| | Ed,
Knowing you from your posts over the years, I KNOW that your use of the title to this thread and an occasional fiery remark did NOT mean you would be willing to exterminate or otherwise violate the rights of some group of people BECAUSE they were of an Indian tribe and therefore "right-less"
And, I knew we agreed on multiculturalism, moral equivalence, and cultural relativism.
But it still left a problem for me. I saw that you were, intended or otherwise, declaring rights as having some kind of pre-condition other than that of belonging to a human.
Let me explain. If someone says, you can't take that ball away the dog - it belongs to him. If I want to be an ass about it, I'm perfectly right to say that dogs don't natural rights like we talk about with people. Then say someone says, we don't have the right to execute a convicted murderer, it is just doing the same thing the murderer did - taking a life. I can say, the murderer, by choice, gave up his rights to his life when he committed the murder. He cannot stay within the context of moral rights while violating them. I end up at that same starting position - that all humans have the same rights at birth - no matter what culture they are born into and can loose them only by choosing to act in violation of another's rights..
So, an Indian, no matter that he belongs to a tribe, no matter that his tribe has some violent members, no matter that the tribe sanctions some violent actions, THAT Indian has rights until he gives them up (is himself violent) - with one partial exception - war.
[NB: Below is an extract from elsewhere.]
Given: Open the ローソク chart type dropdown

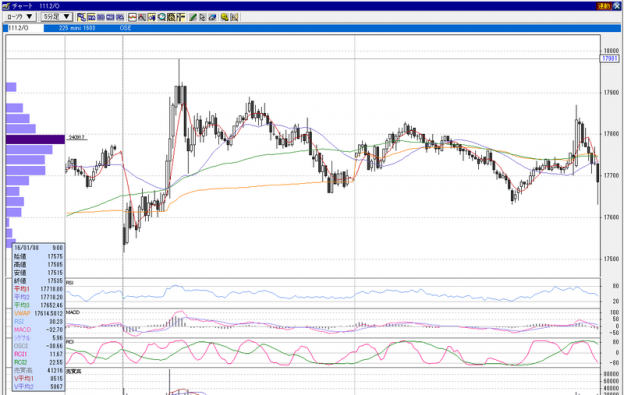Looking at the screenshot, I should click(x=20, y=17).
Someone might say, but what about if that tribe attacks another or attacks some settlers? In that case, even though only the actual attackers, their leaders and supporters have given up their rights, the entire tribe is the unit that is waging war and the settlers have the right to defend themselves and to use as much force as they reasonably need to ensure they aren't going to end up dead. No one likes that we dropped the atomic bomb on Hiroshima, and lots of innocent lives were lost. I say innocent, because there were children there. But that is what happens in war and the main thrust of moral accountability becomes the measured approach to unleashing violence as needed. It could never be moral to underestimate what was needed and leave your life at an unnecessary risk and it would never be moral to needlessly slaughter innocents. The horror of war is that it puts good people into that awful position. The moral responsibility of the death of innocents remains with those who start the wars, but the innocent are still dead.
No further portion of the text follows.